*WORK TO COMPLETE:* Search the entries below. Return every line that has "computer" in it.

Records from a data collection:
>>>>

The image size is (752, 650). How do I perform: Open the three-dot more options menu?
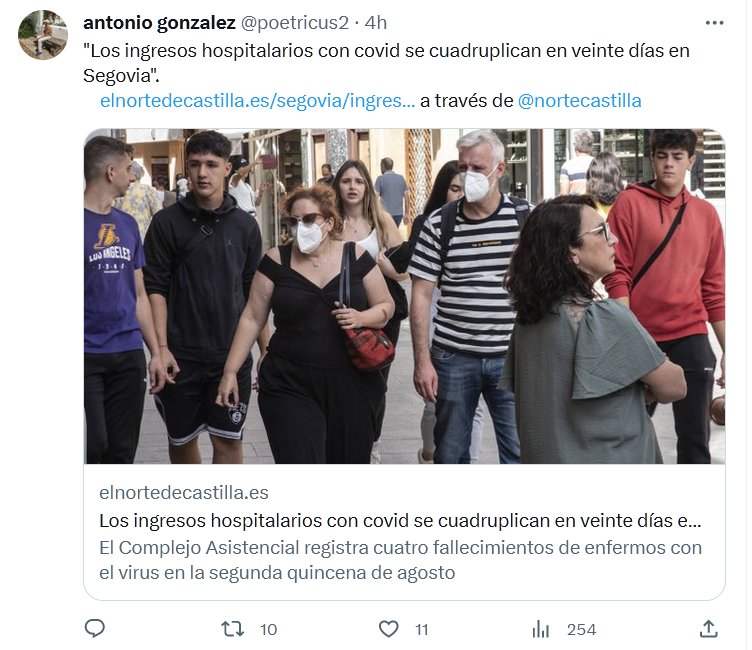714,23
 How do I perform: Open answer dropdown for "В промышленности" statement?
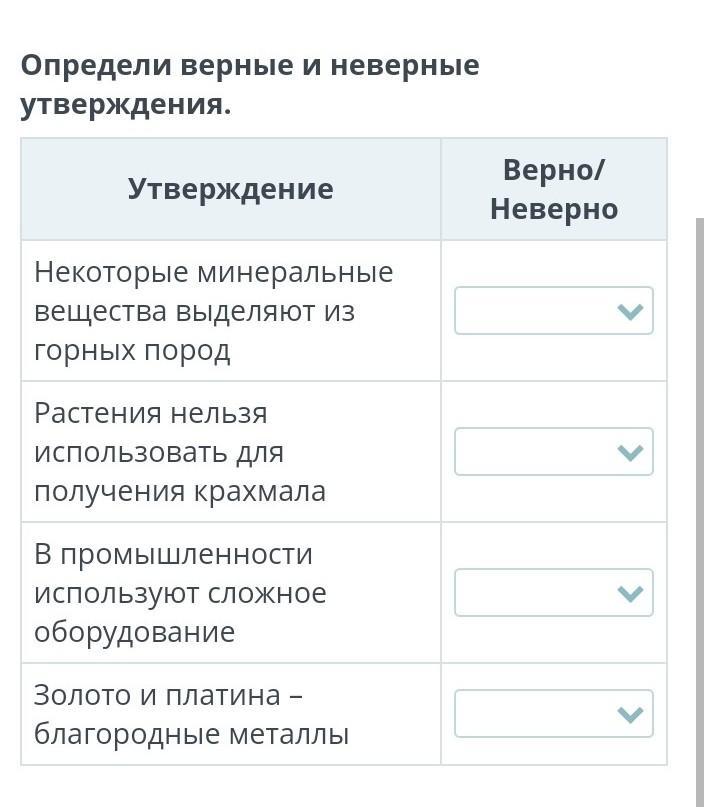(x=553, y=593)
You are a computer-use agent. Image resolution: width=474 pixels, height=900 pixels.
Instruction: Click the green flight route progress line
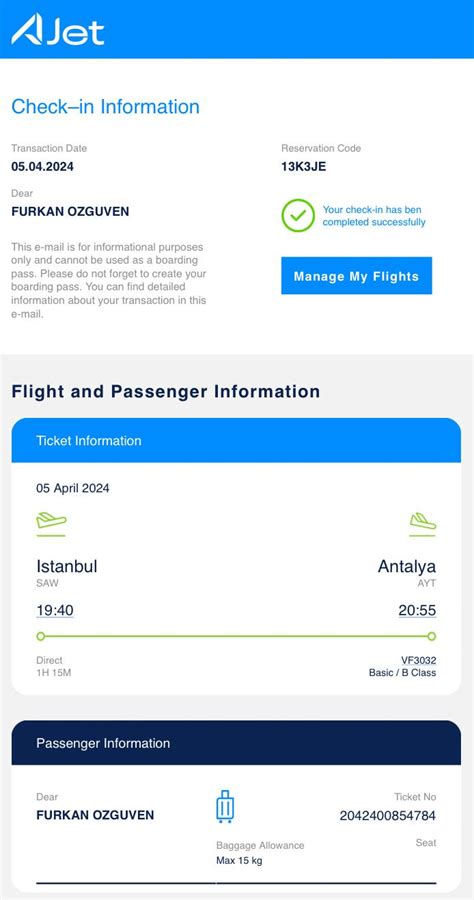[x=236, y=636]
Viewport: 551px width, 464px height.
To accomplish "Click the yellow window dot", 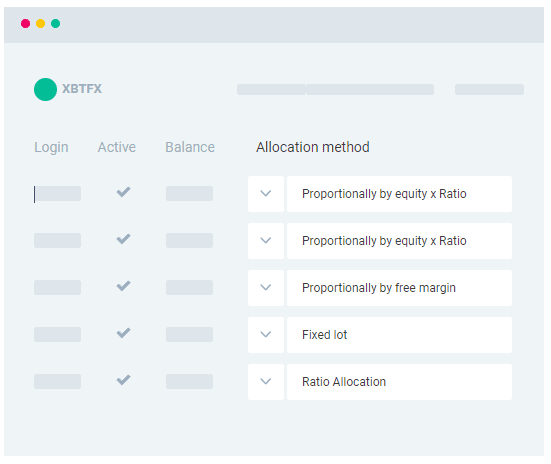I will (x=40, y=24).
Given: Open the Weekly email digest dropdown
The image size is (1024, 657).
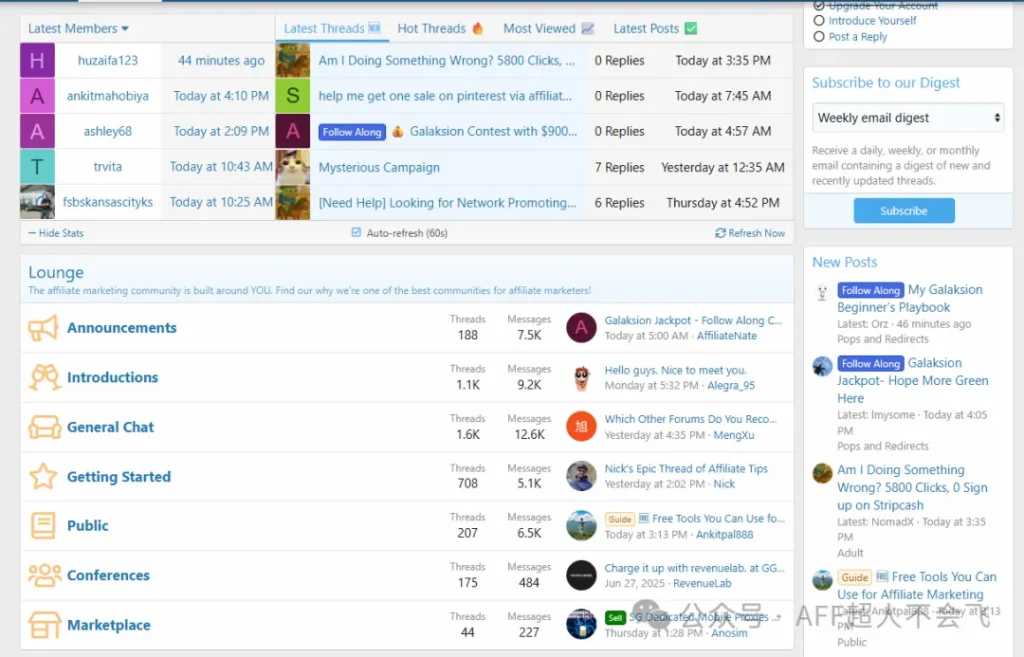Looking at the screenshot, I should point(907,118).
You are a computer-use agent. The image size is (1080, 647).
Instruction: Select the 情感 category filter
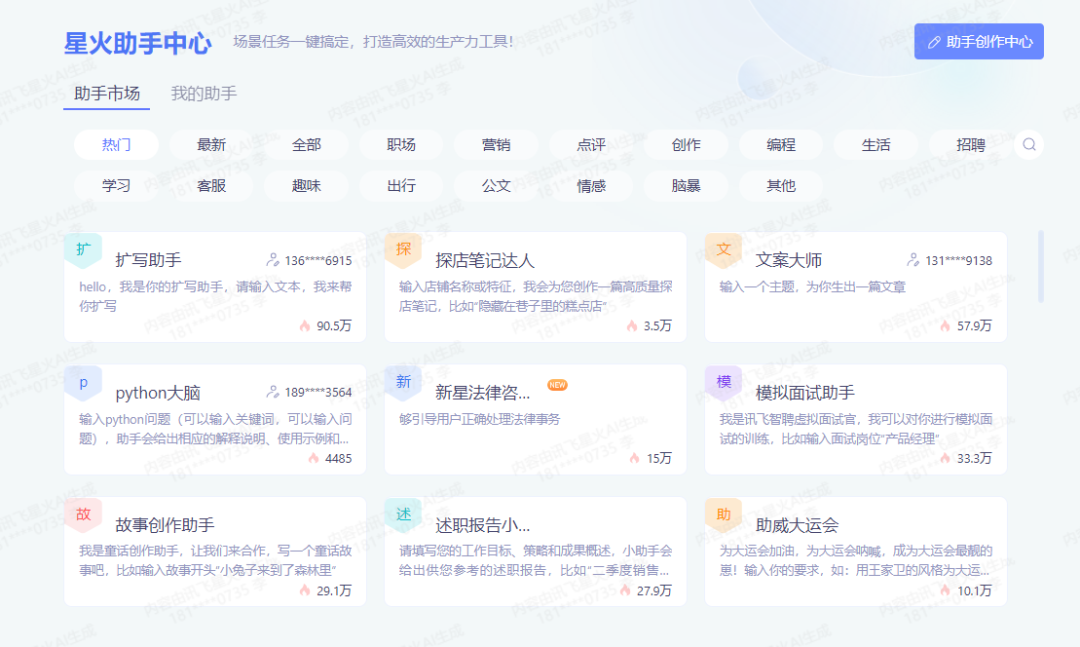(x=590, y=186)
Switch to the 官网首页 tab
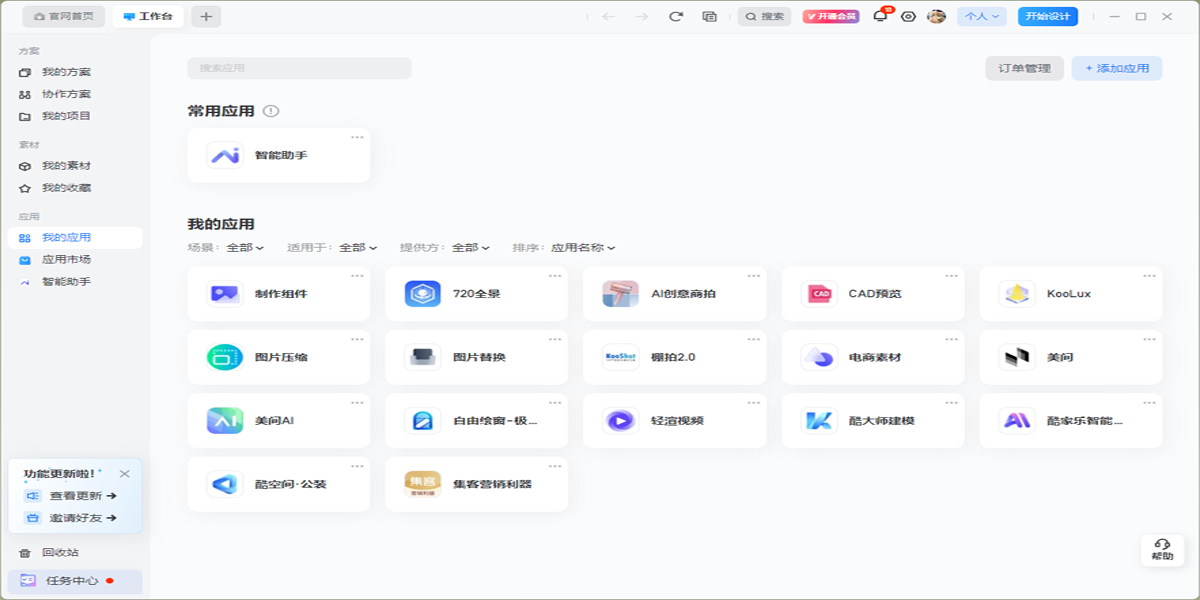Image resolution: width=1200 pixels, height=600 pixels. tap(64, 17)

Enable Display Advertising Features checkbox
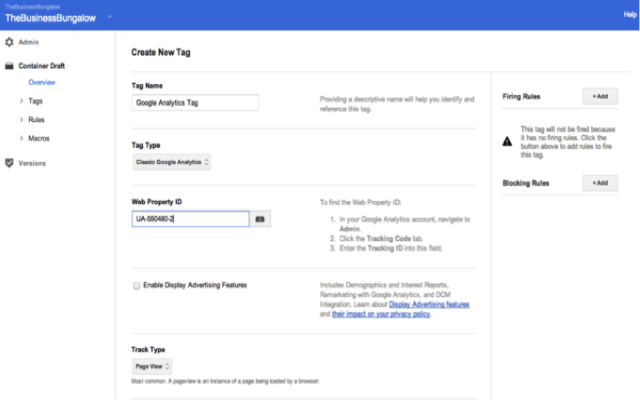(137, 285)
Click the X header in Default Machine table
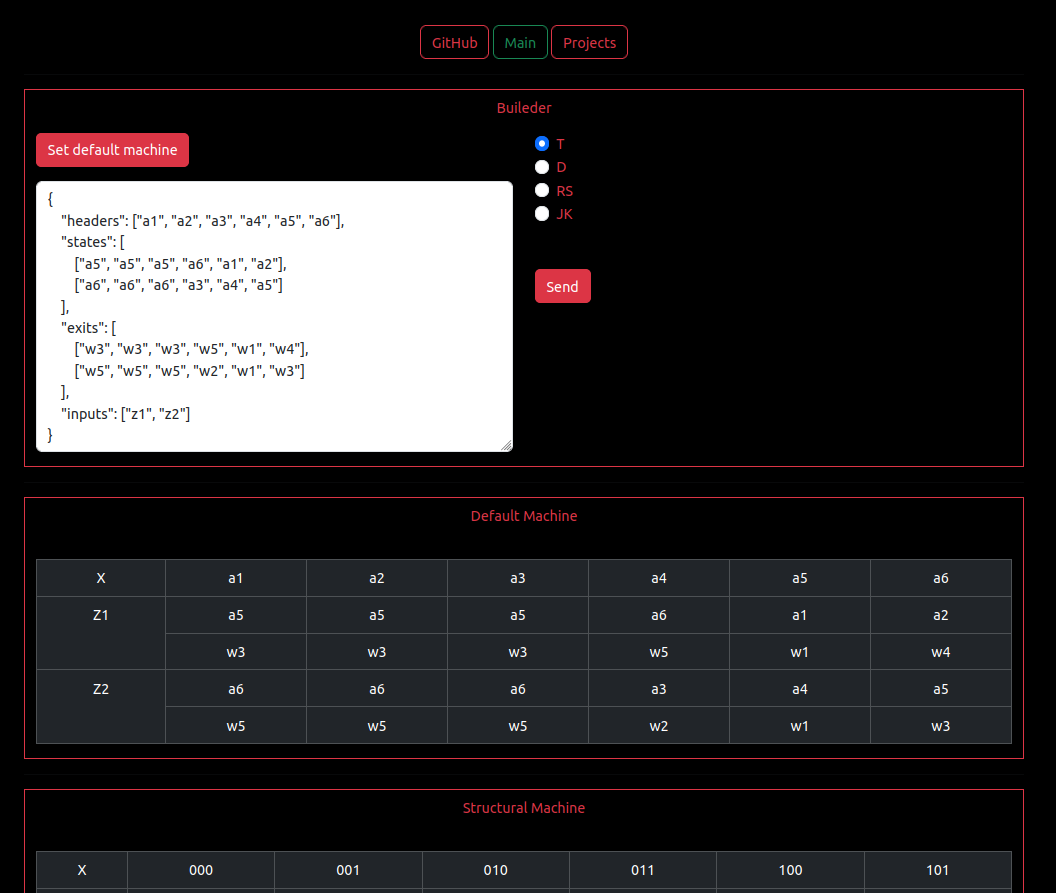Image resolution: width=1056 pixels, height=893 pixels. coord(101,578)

<<<<

*EXPECTED OUTPUT:*
You are a computer-use agent. Image resolution: width=474 pixels, height=900 pixels.
You are a computer-use agent. The image size is (1080, 647).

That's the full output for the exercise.